As with any other tables where the definitions are changed or data is added outside of the current impalad node, ensure that Impala loads the latest metadata for the table if the Avro schema is modified through Hive. Issue a REFRESH table_name or INVALIDATE METADATA table_name statement. REFRESH reloads the metadata immediately, INVALIDATE METADATA reloads the metadata the next time the table is accessed.

When Avro data files or columns are not consulted during a query, Impala does not check for consistency. Thus, if you issue SELECT c1, c2 FROM t1, Impala does not return any error if the column c3 changed in an incompatible way. If a query retrieves data from some partitions but not others, Impala does not check the data files for the unused partitions.

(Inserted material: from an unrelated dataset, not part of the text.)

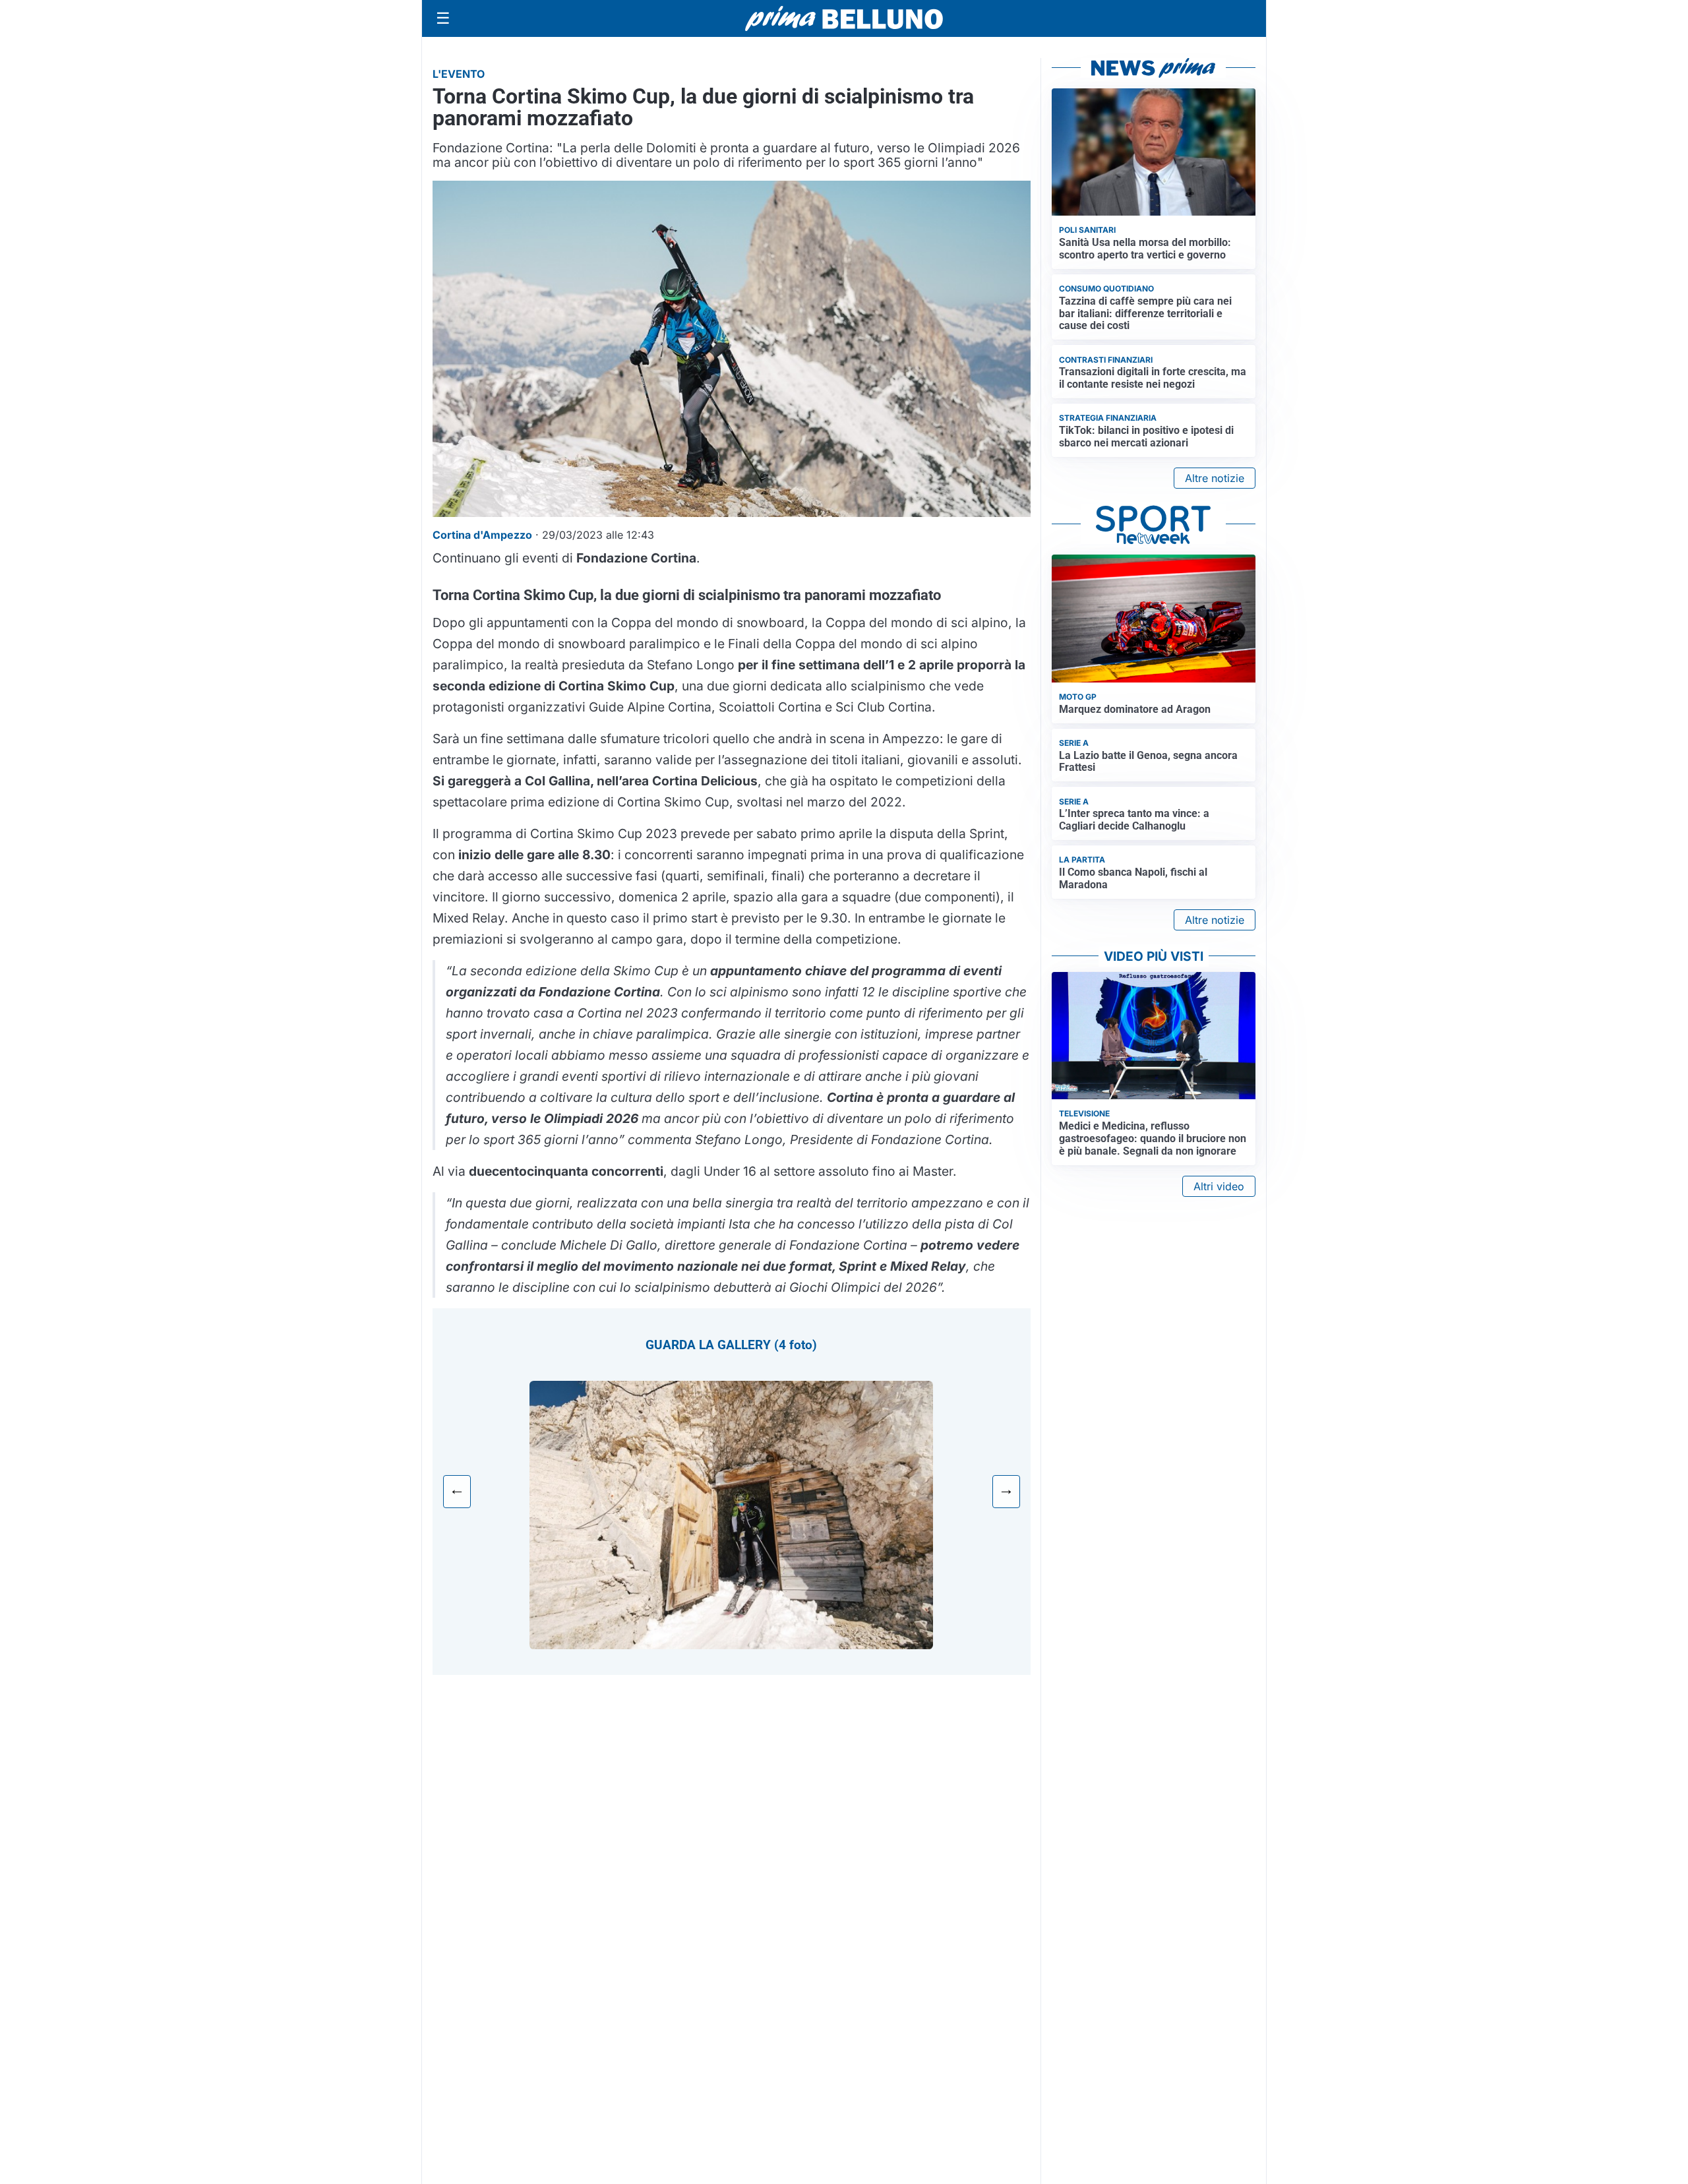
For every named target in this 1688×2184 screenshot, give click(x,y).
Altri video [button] (1218, 1186)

In the Hive DDL statements, you can specify an avro.schema.literal table property (if the schema definition is short) or an avro.schema.url property (if the schema definition is long, or to allow convenient editing for the definition).

Query Performance for Avro Tables

In general, expect query performance with Avro tables to be faster than with tables using text data, but slower than with Parquet tables.